* _SOURCE MATERIAL_:
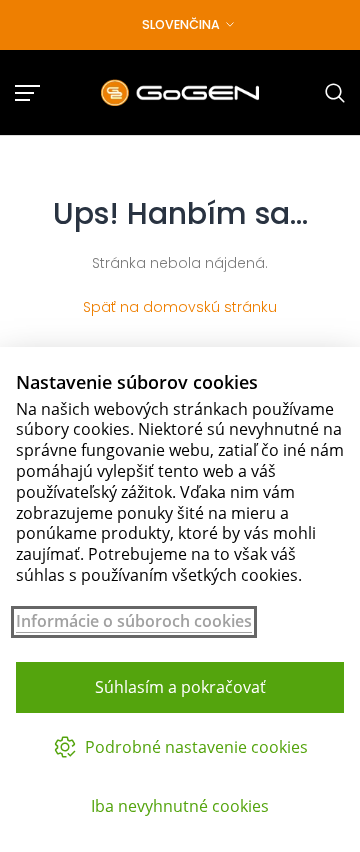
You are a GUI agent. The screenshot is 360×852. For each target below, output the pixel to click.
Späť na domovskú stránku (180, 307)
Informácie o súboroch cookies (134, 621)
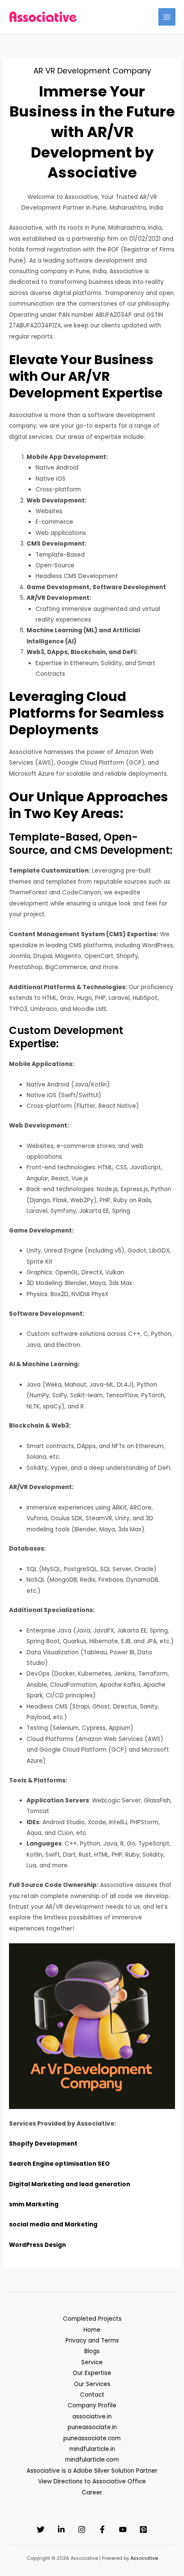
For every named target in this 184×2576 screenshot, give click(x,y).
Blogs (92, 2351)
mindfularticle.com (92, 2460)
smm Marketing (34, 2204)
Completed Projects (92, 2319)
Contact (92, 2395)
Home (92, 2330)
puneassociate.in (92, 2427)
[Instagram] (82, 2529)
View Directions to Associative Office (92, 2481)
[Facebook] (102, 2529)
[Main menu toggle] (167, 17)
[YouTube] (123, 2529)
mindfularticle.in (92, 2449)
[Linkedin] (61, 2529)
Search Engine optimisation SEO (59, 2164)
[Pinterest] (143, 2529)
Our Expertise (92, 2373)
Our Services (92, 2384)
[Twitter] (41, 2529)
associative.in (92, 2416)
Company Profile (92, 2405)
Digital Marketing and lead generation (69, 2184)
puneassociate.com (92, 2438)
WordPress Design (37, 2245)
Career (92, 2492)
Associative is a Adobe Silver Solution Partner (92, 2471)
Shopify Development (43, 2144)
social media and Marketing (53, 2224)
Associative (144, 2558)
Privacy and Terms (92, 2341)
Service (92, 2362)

* _TASK PROMPT_: Every line that contains the string "target" should be copied from the records.

* _RESPONSE TO THE EXERCISE_:
You are a GUI agent. The screenshot is 360×852. For each target below, output the pixel to click.
For every named target in this 184×2576 screenshot, give click(x,y).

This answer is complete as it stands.